Euro-area finance ministers reapproved a 5.8 billion-euro ($7.7 billion) loan to Greece under last year?s bailout after eliciting budget-austerity pledges from Greek political leaders backing a unity government, a European official said on Tuesday evening.
The go-ahead for the sixth disbursement of funds under the fully taxpayer-funded package of 110 billion euros shifts the spotlight to a second rescue of Greece that foresees 50 percent losses for private investors in Greek bonds. The new aid plan, crafted at an October summit, also includes 130 billion euros in extra public funds.
After initially endorsing the next loan for Greece on October 21, the euro area froze the payment early this month because former Socialist Premier George Papandreou called a surprise referendum on the rescue plan. He later called off the vote, resigned and was succeeded by ex-central banker Lucas Papademos, whose interim government has the support of three parties to press ahead with budget cuts needed for continued aid.

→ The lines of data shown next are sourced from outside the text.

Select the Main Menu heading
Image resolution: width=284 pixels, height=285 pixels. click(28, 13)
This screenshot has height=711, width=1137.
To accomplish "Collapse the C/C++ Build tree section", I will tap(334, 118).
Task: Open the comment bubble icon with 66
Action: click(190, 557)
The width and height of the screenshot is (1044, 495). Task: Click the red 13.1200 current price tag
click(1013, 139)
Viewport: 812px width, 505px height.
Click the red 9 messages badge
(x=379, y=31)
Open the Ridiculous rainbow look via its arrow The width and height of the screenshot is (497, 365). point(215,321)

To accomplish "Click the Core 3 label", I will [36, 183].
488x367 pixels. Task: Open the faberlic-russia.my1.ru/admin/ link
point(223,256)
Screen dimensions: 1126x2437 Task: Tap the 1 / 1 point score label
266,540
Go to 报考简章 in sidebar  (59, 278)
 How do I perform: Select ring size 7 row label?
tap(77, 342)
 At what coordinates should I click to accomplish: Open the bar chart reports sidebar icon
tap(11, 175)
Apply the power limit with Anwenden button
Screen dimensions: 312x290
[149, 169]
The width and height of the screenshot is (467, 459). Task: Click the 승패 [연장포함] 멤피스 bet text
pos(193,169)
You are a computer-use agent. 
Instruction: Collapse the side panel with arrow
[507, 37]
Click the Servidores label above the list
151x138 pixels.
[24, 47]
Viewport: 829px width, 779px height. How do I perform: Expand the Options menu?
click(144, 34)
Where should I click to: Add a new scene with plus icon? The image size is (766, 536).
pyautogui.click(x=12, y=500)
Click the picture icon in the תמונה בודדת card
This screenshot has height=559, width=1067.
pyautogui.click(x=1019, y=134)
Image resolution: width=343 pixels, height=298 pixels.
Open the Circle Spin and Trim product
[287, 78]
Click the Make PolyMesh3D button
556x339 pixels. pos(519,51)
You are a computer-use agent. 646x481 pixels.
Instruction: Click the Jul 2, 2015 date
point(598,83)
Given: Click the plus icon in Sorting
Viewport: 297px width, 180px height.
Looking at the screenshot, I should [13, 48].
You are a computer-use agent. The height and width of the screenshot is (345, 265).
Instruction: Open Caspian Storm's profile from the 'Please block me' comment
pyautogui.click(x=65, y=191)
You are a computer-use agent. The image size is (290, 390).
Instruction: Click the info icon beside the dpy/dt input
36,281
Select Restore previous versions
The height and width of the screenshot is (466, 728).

Greece, which faces a fifth year of economic contraction in 2012, says it needs the next international aid payment by mid- December. The euro area?s installment is part of an 8-billion-euro disbursement, of which the International Monetary Fund will provide the remainder.
The IMF, which is funding almost a third of last year?s package for Greece, must still approve its 2.2 billion-euro share of the next payment to the country. (Bloomberg)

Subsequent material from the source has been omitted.